The fact that the new lover she took was named Warden, and the new lover he took was named Karen Holmes, that did not matter.

It was a tourist luau, not a real one, but after a few drinks it was practically just as good and you did not mind the fat white vacuum-cleaner faces watching, or the neatly pressed jackets and pants catching the light from the fire whitely. The tourists had all read Somerset Maugham, as preparation for their trip to the tropics, and went in for white linen suits and dresses. But you did not mind, not after a few drinks. Because everything else was there, just like in a real luau.
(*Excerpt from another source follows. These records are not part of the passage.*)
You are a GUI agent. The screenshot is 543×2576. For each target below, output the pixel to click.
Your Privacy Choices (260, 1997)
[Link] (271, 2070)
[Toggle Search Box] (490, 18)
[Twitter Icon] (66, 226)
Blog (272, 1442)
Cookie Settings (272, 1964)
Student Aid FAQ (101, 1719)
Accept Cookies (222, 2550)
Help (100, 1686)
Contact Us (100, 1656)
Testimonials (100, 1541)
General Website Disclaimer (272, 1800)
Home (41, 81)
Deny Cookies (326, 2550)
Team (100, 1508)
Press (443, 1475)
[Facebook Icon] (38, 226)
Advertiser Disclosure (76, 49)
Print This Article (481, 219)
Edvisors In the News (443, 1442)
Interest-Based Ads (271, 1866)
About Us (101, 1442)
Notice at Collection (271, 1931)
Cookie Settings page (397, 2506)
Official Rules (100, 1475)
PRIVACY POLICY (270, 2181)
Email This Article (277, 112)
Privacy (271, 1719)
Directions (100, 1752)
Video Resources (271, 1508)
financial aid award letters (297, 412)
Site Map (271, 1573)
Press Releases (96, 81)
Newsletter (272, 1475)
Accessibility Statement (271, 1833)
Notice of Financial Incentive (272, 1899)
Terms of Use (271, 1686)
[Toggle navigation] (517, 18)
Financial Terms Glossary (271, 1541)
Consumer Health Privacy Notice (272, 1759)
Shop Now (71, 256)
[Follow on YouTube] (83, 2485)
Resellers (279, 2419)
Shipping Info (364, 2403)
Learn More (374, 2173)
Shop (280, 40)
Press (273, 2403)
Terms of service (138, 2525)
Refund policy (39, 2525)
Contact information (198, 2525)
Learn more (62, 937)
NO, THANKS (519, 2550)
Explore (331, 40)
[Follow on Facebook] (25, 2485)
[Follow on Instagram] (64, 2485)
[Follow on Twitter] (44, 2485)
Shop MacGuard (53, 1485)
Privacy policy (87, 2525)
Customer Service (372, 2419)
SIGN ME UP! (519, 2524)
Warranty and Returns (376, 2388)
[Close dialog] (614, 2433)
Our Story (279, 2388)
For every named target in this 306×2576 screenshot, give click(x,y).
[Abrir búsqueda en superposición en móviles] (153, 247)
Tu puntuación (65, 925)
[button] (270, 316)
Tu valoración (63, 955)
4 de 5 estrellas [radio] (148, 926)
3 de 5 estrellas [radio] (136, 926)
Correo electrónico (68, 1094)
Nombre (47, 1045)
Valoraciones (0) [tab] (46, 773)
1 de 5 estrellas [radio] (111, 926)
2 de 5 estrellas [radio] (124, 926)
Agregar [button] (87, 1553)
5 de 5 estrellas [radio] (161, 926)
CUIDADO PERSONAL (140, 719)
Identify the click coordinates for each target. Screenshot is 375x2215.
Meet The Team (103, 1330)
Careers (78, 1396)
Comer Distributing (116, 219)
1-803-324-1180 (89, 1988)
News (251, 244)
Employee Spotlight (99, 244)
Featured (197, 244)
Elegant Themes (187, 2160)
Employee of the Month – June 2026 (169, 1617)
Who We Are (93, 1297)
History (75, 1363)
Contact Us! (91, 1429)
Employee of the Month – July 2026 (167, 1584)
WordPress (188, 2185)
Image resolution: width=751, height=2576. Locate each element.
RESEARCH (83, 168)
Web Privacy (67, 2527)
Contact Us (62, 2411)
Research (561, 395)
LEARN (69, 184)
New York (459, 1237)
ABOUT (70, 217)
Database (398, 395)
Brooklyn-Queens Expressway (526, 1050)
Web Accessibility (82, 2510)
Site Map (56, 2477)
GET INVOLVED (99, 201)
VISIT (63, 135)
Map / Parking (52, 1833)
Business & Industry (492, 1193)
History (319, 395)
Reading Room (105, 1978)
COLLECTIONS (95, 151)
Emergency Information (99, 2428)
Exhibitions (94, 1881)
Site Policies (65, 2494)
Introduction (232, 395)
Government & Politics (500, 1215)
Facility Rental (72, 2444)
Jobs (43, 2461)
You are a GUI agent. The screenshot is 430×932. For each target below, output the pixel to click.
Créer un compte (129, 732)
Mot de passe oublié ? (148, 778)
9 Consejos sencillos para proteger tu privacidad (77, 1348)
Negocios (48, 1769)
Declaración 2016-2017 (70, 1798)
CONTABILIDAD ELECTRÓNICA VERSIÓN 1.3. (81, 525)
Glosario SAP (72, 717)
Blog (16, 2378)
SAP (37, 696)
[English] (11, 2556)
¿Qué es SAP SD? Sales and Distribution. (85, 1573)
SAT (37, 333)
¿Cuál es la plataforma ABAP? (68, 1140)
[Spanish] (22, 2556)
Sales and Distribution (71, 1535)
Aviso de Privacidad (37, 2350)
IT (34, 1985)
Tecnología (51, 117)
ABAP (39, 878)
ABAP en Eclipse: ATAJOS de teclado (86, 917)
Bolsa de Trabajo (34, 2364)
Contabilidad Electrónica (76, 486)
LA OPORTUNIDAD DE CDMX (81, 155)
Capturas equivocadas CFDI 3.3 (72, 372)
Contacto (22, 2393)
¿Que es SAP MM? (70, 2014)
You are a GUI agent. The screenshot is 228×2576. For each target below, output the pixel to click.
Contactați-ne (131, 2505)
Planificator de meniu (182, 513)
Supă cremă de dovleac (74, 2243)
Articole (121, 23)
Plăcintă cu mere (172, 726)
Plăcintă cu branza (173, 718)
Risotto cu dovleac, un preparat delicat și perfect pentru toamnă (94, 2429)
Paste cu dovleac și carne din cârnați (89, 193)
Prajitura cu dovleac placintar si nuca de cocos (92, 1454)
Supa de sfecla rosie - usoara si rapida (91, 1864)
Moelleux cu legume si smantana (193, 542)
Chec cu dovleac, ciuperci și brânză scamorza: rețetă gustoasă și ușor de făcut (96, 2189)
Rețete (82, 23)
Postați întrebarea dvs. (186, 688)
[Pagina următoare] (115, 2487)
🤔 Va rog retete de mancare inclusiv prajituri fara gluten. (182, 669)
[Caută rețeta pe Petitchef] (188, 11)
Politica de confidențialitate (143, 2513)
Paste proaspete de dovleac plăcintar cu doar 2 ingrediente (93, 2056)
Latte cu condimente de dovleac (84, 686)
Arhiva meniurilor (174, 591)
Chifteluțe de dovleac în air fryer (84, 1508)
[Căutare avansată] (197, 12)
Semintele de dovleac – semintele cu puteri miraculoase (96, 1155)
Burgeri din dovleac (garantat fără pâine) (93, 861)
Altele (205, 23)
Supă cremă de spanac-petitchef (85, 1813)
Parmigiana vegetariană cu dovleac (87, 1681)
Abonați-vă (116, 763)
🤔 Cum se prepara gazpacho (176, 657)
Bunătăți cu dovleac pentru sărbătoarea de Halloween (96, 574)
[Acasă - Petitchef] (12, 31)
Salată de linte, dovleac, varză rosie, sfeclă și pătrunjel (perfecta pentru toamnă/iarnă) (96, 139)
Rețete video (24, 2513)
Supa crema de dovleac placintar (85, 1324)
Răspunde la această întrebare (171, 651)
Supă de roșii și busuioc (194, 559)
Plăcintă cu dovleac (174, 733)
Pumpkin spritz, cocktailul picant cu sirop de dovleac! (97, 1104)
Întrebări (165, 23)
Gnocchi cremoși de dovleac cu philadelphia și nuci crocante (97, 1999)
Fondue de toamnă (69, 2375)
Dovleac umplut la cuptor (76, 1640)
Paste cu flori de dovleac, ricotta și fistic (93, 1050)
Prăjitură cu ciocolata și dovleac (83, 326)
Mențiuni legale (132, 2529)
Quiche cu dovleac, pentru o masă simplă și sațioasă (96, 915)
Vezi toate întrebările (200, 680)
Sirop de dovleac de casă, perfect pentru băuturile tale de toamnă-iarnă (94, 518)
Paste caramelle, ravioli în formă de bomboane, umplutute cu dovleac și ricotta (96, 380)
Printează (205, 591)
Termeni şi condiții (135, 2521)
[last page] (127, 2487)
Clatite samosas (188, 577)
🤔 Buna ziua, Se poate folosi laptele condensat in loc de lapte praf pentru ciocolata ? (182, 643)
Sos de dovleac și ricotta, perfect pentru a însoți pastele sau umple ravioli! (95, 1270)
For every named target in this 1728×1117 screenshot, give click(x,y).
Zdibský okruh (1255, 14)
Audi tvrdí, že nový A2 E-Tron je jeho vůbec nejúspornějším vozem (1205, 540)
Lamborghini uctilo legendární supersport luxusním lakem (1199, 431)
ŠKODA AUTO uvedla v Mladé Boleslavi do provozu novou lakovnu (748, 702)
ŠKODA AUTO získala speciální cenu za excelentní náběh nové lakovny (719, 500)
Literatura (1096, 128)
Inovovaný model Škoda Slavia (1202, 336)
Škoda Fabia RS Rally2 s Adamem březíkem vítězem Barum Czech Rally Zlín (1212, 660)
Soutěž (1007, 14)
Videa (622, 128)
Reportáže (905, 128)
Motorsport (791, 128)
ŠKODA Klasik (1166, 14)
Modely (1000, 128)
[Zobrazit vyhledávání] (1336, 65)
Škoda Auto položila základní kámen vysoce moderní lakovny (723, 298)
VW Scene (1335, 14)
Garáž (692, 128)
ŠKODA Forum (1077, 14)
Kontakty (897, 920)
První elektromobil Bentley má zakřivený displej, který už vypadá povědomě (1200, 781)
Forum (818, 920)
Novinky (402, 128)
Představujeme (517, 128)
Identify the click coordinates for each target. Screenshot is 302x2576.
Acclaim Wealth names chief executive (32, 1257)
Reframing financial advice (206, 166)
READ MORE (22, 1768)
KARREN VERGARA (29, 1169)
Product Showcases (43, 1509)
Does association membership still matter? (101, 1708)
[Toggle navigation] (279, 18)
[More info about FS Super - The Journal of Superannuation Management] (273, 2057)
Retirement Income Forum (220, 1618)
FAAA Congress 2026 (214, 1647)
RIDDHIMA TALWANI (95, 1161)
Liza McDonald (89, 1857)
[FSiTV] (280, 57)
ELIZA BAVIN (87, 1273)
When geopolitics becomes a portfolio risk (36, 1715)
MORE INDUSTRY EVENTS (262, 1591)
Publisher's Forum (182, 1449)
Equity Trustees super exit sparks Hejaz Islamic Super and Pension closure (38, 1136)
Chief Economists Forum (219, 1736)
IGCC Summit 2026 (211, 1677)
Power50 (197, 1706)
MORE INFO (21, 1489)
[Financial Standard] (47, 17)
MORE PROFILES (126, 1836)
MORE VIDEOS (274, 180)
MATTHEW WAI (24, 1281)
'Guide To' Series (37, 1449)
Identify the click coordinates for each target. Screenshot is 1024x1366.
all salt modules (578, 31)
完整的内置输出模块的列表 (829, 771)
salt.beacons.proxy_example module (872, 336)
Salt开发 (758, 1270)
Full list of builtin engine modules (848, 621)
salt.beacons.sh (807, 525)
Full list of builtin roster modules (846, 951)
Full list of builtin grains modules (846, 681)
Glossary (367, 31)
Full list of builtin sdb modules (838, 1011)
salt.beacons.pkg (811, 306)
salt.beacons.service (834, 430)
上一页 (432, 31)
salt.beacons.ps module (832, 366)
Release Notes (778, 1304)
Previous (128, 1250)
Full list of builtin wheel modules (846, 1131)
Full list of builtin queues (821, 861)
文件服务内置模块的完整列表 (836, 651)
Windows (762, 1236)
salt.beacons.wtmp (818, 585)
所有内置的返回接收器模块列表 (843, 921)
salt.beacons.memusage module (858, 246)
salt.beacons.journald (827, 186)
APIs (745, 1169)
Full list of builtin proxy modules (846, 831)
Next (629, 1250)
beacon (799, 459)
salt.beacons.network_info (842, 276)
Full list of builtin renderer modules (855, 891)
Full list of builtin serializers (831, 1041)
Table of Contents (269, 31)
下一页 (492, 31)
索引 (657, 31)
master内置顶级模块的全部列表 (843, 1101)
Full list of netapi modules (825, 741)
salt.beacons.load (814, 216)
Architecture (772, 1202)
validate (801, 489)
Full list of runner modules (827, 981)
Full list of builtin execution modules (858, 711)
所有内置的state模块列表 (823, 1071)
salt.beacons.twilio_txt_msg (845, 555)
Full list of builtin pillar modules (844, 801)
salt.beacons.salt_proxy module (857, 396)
The long ditch with the fire dying down on the hot rocks and the black Kanaka kuke with skin catching red glints from the bonfire putting his layers of banana leaves in the kapuahi ditch to lay the food on, and then the music and hula dancing while the smells began to fan out from under the scorched banana leaves’ smell in the still breeze bringing a flood of water into the mouth—the pipi orna roastbeef, and the roasting puaa with a big ohia in his mouth and the pink scrubbed skin beginning to crisp brown (pig-skin and poi, pig-skin and poi), the heikaukau rock crab and welakaukau Hawaiian hot stew in the calabashes cooking. And in front of you the poi and kukui nuts and the i-a paakai salt fish, i-a uahi smoked fish, i-a maloo dried fish, i-a hou raw fish, fish fish fish (pig-skin and poi, pig-skin and poi), and the fruits, papaya, pineapple, malala, peels of raw cane—all this just to chew on while you waited for the real dinner (pig-skin and poi, pig-skin and poi) to get itself cooked. And all the time firelight flickering on naked bronze bodies as the greased muscles rippled under the koa trees in the hula.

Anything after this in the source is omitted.